| TASK GOAL |
Can you give the lines from the one holding "Given: Expand the" through the one holding "The height and width of the screenshot is (926, 1259).", inclusive, again with "Normalize Data" changed to "Filter Results" and everything else left as it is?

| RECORDS FOR THIS EXERCISE |
^^^^^^^^^^^^^^^^

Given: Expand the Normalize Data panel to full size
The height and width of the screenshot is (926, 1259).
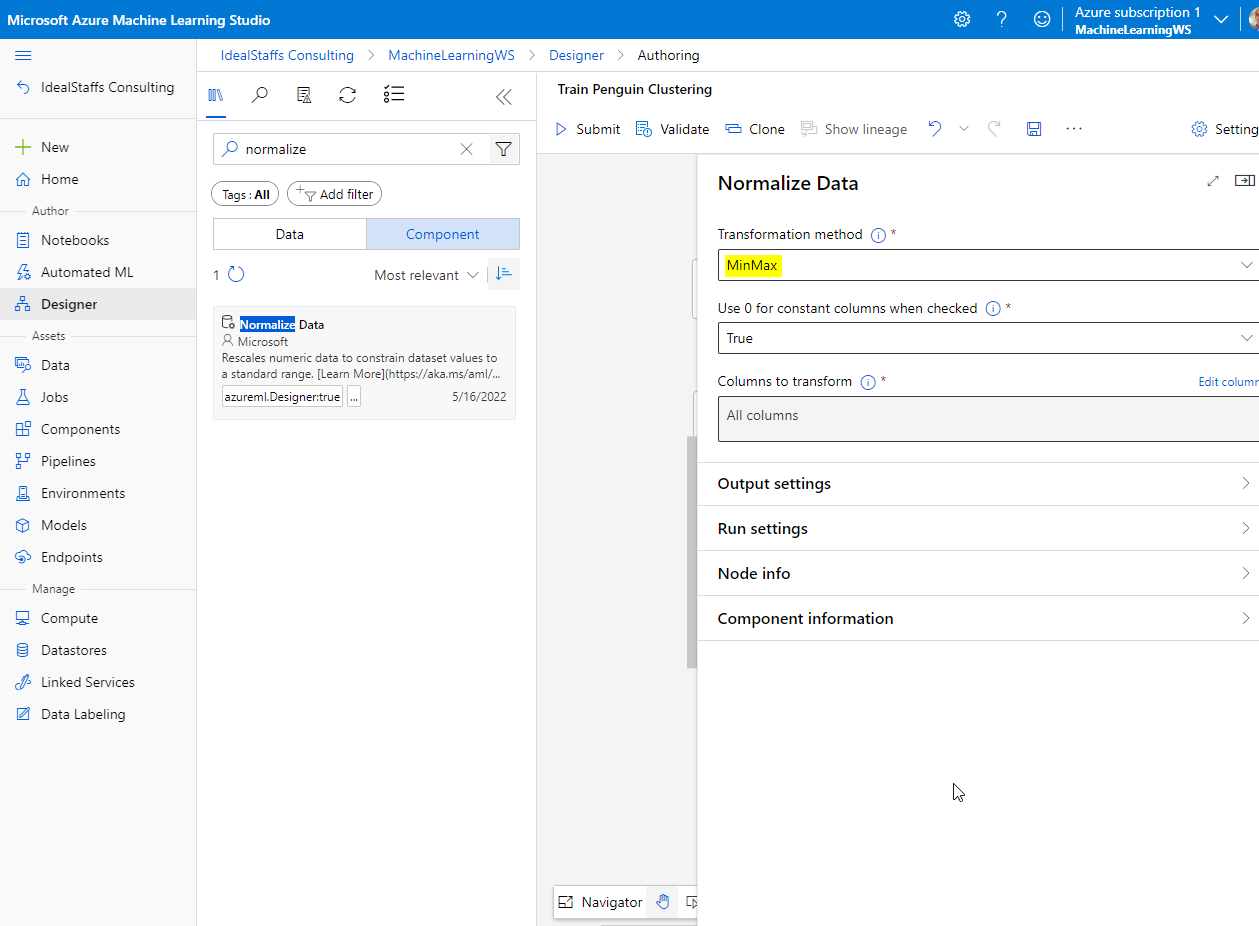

^^^^^^^^^^^^^^^^

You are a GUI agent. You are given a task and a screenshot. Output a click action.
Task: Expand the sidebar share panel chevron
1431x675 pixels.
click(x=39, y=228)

^^^^^^^^^^^^^^^^

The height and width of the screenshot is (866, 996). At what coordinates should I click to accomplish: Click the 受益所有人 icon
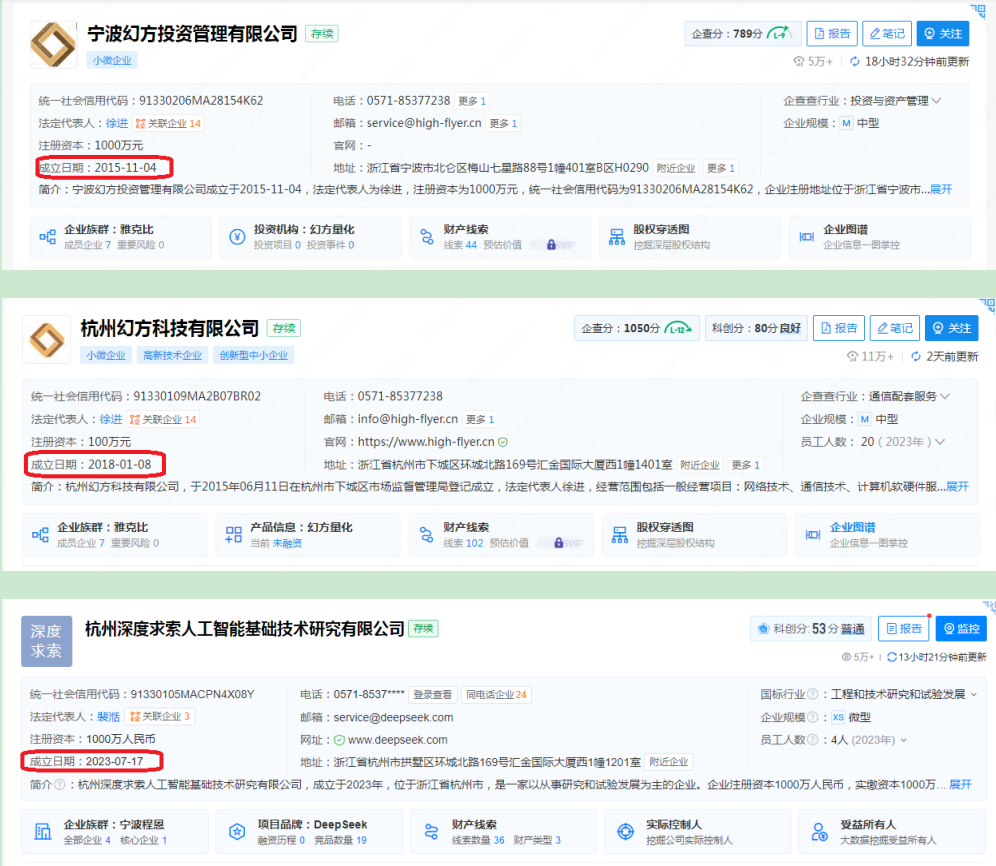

^^^^^^^^^^^^^^^^

| FULL ANSWER |
Given: Expand the Filter Results panel to full size
The height and width of the screenshot is (926, 1259).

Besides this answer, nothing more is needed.